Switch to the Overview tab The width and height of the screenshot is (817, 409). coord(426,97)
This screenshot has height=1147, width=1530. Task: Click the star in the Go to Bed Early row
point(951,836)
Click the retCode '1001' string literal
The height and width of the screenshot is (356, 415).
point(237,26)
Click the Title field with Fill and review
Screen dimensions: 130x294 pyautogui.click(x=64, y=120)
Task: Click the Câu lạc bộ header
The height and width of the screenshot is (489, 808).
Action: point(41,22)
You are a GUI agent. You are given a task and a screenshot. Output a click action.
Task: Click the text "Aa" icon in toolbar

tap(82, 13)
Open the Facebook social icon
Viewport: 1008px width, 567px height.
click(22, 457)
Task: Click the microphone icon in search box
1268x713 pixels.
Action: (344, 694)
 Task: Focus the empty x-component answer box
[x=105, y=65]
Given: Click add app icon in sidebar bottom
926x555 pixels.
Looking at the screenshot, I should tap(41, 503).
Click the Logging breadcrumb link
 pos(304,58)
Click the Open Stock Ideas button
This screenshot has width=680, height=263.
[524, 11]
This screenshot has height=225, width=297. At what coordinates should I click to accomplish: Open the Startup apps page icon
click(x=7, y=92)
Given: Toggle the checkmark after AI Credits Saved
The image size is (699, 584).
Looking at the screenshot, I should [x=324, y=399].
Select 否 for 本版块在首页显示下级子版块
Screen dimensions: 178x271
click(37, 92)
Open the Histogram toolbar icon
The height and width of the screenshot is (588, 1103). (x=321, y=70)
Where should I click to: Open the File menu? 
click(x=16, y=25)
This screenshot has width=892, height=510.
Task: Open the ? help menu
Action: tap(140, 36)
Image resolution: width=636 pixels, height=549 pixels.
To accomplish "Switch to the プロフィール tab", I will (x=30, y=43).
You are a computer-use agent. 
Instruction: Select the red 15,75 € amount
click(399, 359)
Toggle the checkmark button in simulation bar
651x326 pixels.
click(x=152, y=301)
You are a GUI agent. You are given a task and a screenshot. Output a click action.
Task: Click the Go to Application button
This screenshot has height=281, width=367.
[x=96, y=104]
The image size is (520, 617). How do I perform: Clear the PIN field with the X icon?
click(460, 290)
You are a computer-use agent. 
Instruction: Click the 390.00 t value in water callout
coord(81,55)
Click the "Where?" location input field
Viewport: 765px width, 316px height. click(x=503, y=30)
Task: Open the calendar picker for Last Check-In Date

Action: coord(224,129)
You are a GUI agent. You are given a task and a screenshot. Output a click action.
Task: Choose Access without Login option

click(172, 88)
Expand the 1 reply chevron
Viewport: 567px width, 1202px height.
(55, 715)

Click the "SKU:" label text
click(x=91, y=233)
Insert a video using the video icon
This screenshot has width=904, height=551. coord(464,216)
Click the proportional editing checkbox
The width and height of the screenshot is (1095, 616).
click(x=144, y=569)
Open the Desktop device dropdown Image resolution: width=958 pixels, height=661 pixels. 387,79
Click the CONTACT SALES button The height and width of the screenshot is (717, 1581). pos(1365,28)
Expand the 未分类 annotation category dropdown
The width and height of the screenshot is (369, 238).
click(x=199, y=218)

__________________________________________________

* EXERCISE OBJECTIVE: Repeat the lines above exactly.

* ANSWER BELOW:
Switch to the Overview tab The width and height of the screenshot is (817, 409). coord(426,97)
This screenshot has height=1147, width=1530. Task: Click the star in the Go to Bed Early row
point(951,836)
Click the retCode '1001' string literal
The height and width of the screenshot is (356, 415).
point(237,26)
Click the Title field with Fill and review
Screen dimensions: 130x294 pyautogui.click(x=64, y=120)
Task: Click the Câu lạc bộ header
The height and width of the screenshot is (489, 808).
Action: point(41,22)
You are a GUI agent. You are given a task and a screenshot. Output a click action.
Task: Click the text "Aa" icon in toolbar

tap(82, 13)
Open the Facebook social icon
Viewport: 1008px width, 567px height.
click(22, 457)
Task: Click the microphone icon in search box
1268x713 pixels.
Action: (344, 694)
 Task: Focus the empty x-component answer box
[x=105, y=65]
Given: Click add app icon in sidebar bottom
926x555 pixels.
Looking at the screenshot, I should tap(41, 503).
Click the Logging breadcrumb link
 pos(304,58)
Click the Open Stock Ideas button
This screenshot has width=680, height=263.
[524, 11]
This screenshot has height=225, width=297. At what coordinates should I click to accomplish: Open the Startup apps page icon
click(x=7, y=92)
Given: Toggle the checkmark after AI Credits Saved
The image size is (699, 584).
Looking at the screenshot, I should [x=324, y=399].
Select 否 for 本版块在首页显示下级子版块
Screen dimensions: 178x271
click(37, 92)
Open the Histogram toolbar icon
The height and width of the screenshot is (588, 1103). (x=321, y=70)
Where should I click to: Open the File menu? 
click(x=16, y=25)
This screenshot has width=892, height=510.
Task: Open the ? help menu
Action: tap(140, 36)
Image resolution: width=636 pixels, height=549 pixels.
To accomplish "Switch to the プロフィール tab", I will (x=30, y=43).
You are a computer-use agent. 
Instruction: Select the red 15,75 € amount
click(399, 359)
Toggle the checkmark button in simulation bar
651x326 pixels.
click(x=152, y=301)
You are a GUI agent. You are given a task and a screenshot. Output a click action.
Task: Click the Go to Application button
This screenshot has height=281, width=367.
[x=96, y=104]
The image size is (520, 617). How do I perform: Clear the PIN field with the X icon?
click(460, 290)
You are a computer-use agent. 
Instruction: Click the 390.00 t value in water callout
coord(81,55)
Click the "Where?" location input field
Viewport: 765px width, 316px height. click(x=503, y=30)
Task: Open the calendar picker for Last Check-In Date

Action: coord(224,129)
You are a GUI agent. You are given a task and a screenshot. Output a click action.
Task: Choose Access without Login option

click(172, 88)
Expand the 1 reply chevron
Viewport: 567px width, 1202px height.
(55, 715)

Click the "SKU:" label text
click(x=91, y=233)
Insert a video using the video icon
This screenshot has width=904, height=551. coord(464,216)
Click the proportional editing checkbox
The width and height of the screenshot is (1095, 616).
click(x=144, y=569)
Open the Desktop device dropdown Image resolution: width=958 pixels, height=661 pixels. 387,79
Click the CONTACT SALES button The height and width of the screenshot is (717, 1581). pos(1365,28)
Expand the 未分类 annotation category dropdown
The width and height of the screenshot is (369, 238).
click(x=199, y=218)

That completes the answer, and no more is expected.